Aerospace Medicine encompasses a multidimensional and multidisciplinary science with an outlook for optimally integrating the human to the flying machine. Aerospace Medicine has grown phenomenally as a specialty over the past five decades of its existence in India. The Indian Society of Aerospace Medicine has endeavored through its existence to primarily promote flight safety for Indian military as well as civil aviation. The technological advancement in modern military and civil aviation has made this task even more challenging. The Indian Journal of Aerospace Medicine has been the mouthpiece of the excellent research work done by all those associated with this multifaceted specialty.

This issue has a collection of articles which will be of interest to our readers. The article suggesting inclusion of vitreous humor aspirate as a specimen for determination of antecedent medical cause of death and also for determining the postmortem interval, is an eye opener. An interesting case of non-readability of HUD in an experienced pilot, highlights the difficulty that an Aerospace Medicine specialist faces in the field. Acceleration physiology and related physiological stress in supermaneuverable aircraft have been discussed at length in one of the articles. Also, an article highlighting decrement of manual strength during exposure to simulated cold environment makes up for an interesting read. An article comparing the conventional nasal endoscopy with nasal rhinoscopy in aircrew gives an insight into the pitfalls of the routine tests in picking up subtle pathological conditions in aircrew. The unknown effects of different types of irrelevant speech on performance in Simulated Flight Tasks and Heart Rate Variability have been put forth in another article.

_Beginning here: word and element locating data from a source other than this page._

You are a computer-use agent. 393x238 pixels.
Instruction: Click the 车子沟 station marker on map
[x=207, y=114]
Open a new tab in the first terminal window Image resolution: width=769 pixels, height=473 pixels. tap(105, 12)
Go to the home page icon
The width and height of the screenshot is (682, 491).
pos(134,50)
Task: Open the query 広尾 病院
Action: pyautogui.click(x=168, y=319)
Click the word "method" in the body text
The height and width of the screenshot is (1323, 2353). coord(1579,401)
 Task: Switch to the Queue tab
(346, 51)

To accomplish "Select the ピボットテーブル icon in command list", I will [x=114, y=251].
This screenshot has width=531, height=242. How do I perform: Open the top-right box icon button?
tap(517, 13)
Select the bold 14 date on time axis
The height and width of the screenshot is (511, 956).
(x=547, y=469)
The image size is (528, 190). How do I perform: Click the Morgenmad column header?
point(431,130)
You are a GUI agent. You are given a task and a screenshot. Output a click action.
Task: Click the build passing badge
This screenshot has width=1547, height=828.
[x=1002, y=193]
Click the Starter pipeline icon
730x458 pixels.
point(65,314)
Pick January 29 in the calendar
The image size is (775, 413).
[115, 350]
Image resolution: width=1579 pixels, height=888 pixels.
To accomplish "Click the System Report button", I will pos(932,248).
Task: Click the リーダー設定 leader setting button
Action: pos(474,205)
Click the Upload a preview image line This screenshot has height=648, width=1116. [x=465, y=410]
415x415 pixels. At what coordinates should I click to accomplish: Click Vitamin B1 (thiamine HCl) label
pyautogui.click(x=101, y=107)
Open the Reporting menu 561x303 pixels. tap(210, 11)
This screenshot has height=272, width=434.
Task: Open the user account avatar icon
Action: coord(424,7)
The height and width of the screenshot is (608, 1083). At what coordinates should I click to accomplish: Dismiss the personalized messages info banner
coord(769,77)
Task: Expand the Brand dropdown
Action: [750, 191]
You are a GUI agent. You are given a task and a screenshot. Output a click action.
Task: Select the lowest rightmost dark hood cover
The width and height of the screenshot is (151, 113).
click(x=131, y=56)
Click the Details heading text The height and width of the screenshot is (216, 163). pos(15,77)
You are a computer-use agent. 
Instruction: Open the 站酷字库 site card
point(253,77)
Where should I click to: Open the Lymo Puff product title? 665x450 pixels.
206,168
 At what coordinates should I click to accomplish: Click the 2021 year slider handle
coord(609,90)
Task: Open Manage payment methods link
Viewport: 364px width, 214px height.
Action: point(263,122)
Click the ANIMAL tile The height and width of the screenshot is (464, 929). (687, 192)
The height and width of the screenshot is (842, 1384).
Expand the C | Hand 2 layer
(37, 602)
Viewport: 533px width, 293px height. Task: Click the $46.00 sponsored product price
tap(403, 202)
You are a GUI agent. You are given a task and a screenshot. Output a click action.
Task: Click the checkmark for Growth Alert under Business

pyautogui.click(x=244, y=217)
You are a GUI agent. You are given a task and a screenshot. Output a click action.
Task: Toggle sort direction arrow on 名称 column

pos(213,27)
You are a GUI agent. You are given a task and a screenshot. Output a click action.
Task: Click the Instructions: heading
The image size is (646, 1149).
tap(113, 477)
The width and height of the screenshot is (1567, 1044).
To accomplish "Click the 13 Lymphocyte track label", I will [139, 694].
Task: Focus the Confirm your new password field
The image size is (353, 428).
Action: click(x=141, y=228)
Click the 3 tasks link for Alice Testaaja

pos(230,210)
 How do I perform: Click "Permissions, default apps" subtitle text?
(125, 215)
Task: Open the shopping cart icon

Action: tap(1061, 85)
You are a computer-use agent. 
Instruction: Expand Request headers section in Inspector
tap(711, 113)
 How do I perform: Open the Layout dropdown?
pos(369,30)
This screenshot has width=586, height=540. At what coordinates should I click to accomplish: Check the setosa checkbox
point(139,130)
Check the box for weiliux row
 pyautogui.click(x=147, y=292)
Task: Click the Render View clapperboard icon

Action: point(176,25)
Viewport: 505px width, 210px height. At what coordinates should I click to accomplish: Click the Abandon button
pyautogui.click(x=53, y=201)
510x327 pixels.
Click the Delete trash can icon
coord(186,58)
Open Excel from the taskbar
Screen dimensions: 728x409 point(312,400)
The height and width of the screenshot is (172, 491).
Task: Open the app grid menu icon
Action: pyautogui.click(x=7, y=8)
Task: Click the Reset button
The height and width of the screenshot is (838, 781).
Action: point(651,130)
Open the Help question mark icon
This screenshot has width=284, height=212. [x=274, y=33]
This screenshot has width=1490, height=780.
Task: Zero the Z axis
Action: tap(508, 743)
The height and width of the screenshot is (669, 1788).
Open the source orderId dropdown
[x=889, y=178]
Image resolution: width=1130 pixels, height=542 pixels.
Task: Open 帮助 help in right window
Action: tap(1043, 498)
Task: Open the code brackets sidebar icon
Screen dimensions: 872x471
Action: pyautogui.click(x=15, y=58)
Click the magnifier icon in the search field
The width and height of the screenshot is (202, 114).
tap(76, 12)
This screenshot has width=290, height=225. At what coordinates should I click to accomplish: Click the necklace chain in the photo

These are exciting times for the specialty of Aerospace Medicine and for the Institute in particular. Newer equipment and simulators are being installed at the Institute for research in the field of Aerospace Medicine. The Spatial Disorientation simulator is now NVG capable. The Eye Tracking System and the Cyberware 3D Whole body scanner have been installed and operationalised. The sleep laboratory is in its final stages of installation. These upgrades will give a major fillip to aeromedicai research in our country in the coming years.

As the Chief Editor, I urge all specialists in the field and other establishments, to keep up the research work and forward your results in the form of scientific papers for publication in this journal.